Objective: To seek genotype-phenotype correlates of developmental and epileptic encephalopathies (DEE) in less than 2 years of age and yield genetic testing. 

Methodology: A retrospective cross-sectional study was performed on children presenting to the Department of Pediatric Neurology CH&UCHS with a seizure onset of < 2 years of age, EEG studies showing epileptic encephalopathy, refractory epilepsy, and neurodevelopmental impairment between the period of March 2021-2022. Whole exome sequencing (WES) was performed and yield1was based on the expression of pathogenic or likely pathogenic variants. 

Results: Out of the total study population (57), 64.9% (37) were male participants. Early onset seizures were noted in 54.4% (31), delayed milestones in 89.5% (51), regression of achieved milestones in 12.3% (7), and 86.0% (49) were born to consanguineous parents. Pathogenic mutations were identified in 22% of participants (38.6).
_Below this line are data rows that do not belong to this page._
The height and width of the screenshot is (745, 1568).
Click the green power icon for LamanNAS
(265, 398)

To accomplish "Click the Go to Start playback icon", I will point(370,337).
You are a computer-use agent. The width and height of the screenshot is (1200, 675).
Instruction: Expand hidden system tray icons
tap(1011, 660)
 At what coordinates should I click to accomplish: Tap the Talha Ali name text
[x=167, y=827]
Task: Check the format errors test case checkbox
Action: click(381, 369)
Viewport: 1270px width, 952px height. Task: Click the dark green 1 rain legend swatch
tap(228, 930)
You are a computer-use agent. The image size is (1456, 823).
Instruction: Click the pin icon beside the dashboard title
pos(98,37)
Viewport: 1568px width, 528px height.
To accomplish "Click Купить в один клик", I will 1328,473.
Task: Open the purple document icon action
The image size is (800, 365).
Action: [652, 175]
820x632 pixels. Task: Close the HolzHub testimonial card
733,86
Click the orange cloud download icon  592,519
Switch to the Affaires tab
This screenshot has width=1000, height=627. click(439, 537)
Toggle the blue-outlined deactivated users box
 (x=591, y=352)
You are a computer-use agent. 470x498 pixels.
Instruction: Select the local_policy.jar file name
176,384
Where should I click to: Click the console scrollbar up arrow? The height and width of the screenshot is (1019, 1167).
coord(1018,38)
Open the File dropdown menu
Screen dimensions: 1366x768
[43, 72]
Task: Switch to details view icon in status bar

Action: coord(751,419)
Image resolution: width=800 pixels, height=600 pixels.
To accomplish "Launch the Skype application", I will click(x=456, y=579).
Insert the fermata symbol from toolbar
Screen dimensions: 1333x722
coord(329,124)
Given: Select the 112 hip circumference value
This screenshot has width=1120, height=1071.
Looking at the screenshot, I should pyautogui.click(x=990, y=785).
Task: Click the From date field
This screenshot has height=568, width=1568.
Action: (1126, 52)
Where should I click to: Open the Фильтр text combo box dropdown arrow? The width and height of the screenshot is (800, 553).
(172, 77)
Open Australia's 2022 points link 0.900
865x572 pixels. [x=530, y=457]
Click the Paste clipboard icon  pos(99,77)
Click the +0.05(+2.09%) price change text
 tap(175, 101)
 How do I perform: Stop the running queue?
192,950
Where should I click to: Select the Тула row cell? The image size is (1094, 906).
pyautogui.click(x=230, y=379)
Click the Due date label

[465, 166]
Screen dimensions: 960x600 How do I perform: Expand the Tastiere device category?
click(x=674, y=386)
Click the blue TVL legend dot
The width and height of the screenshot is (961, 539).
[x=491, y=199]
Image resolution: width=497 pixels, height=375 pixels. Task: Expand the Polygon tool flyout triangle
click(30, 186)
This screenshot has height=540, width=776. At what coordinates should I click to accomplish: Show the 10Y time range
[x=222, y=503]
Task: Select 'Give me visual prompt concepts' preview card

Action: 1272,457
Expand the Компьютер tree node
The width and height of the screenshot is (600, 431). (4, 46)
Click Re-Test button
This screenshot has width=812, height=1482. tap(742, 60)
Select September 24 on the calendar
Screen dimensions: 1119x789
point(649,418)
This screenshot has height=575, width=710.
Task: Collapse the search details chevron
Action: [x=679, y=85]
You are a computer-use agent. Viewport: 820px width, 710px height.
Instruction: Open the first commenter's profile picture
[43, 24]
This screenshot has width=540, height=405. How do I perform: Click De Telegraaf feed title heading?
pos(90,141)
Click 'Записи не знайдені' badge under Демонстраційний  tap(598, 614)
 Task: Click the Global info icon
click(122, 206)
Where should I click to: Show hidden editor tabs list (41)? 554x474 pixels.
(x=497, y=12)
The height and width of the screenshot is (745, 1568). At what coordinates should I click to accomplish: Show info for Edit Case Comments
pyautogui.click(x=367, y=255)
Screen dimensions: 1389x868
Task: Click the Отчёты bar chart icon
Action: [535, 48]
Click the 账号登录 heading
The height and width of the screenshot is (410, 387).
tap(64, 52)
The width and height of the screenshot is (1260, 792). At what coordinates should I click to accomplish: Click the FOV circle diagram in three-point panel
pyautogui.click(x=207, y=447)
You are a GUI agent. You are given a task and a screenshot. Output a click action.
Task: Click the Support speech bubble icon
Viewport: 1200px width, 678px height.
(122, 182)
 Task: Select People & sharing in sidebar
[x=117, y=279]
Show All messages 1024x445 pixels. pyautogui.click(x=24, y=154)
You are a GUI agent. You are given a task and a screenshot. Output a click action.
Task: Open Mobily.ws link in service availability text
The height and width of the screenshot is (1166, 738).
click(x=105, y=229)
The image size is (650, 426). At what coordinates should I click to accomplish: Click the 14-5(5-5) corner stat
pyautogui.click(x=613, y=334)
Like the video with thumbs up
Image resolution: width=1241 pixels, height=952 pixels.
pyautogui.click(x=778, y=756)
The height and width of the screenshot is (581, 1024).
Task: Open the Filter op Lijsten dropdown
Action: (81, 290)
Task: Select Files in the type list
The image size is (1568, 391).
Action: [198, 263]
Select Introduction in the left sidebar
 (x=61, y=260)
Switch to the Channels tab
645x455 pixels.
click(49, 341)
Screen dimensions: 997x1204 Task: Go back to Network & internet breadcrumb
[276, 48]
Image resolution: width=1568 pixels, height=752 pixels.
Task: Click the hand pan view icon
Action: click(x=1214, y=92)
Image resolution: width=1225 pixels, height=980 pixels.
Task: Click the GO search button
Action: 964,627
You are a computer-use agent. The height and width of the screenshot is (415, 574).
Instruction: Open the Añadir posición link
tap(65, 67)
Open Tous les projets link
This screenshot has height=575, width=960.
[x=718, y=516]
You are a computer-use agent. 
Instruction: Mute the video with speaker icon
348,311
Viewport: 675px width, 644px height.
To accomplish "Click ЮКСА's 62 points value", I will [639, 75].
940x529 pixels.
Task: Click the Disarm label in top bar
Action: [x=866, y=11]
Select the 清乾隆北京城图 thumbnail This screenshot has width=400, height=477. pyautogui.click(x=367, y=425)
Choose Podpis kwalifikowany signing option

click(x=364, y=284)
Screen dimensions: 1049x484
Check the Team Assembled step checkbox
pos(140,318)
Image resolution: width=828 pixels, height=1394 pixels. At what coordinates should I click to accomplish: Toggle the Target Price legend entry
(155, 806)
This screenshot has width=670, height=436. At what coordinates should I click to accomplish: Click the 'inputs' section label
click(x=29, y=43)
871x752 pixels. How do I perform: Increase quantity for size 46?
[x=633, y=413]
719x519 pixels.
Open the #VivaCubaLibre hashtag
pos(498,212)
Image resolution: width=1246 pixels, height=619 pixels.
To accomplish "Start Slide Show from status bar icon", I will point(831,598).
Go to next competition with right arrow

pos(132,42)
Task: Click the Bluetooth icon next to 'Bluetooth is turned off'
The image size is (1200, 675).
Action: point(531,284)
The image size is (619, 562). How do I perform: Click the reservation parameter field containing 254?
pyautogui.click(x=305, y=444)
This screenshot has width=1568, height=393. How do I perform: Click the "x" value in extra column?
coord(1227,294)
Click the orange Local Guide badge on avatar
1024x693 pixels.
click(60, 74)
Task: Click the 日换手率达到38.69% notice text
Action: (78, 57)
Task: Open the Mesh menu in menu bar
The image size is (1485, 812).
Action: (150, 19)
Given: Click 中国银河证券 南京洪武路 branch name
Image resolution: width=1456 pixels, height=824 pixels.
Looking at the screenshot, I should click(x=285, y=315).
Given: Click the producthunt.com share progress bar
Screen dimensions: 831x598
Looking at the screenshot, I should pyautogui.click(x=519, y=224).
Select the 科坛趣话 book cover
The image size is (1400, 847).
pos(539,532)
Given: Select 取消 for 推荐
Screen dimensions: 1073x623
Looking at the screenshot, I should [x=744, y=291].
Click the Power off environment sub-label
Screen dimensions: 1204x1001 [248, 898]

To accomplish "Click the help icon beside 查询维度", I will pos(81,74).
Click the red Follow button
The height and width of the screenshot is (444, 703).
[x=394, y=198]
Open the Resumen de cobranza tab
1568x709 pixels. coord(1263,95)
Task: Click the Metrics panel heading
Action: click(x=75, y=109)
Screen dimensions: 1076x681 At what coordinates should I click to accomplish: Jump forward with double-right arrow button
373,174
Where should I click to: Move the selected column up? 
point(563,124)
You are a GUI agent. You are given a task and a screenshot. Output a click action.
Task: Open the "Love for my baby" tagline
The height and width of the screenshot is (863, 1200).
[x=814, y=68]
Nine causative genes i.e., SLC13A5, SCN1B, CNPY3, PIGS, ALDH7A, AP3B2, GAD1, TBCID24, and PARS2 were found. Male gender (p = 0.031), earlier age of seizure onset (p = 0.0001), consanguinity (p = 0.014) and drug-resistant epilepsy (p = 0.006) was significant among patients with identified genetic mutations. The phenotype-genotype correlation identified Ohtahara syndrome in 14.2% of suspected Ohtahara participants, early myoclonic encephalopathy in 40.0%, West syndrome in 22.22%, Dravet Syndrome in 40.0%, and primary DEE in 47.61%. Out of all, 1 participant (4.5%) had a syndrome with neuro metabolic etiology. 

Conclusion: Whole exome sequencing is an effective diagnostic tool for patients with developmental and epileptic encephalopathy. Genotype-phenotype correlations help predict the clinical progression & treatment efficacy.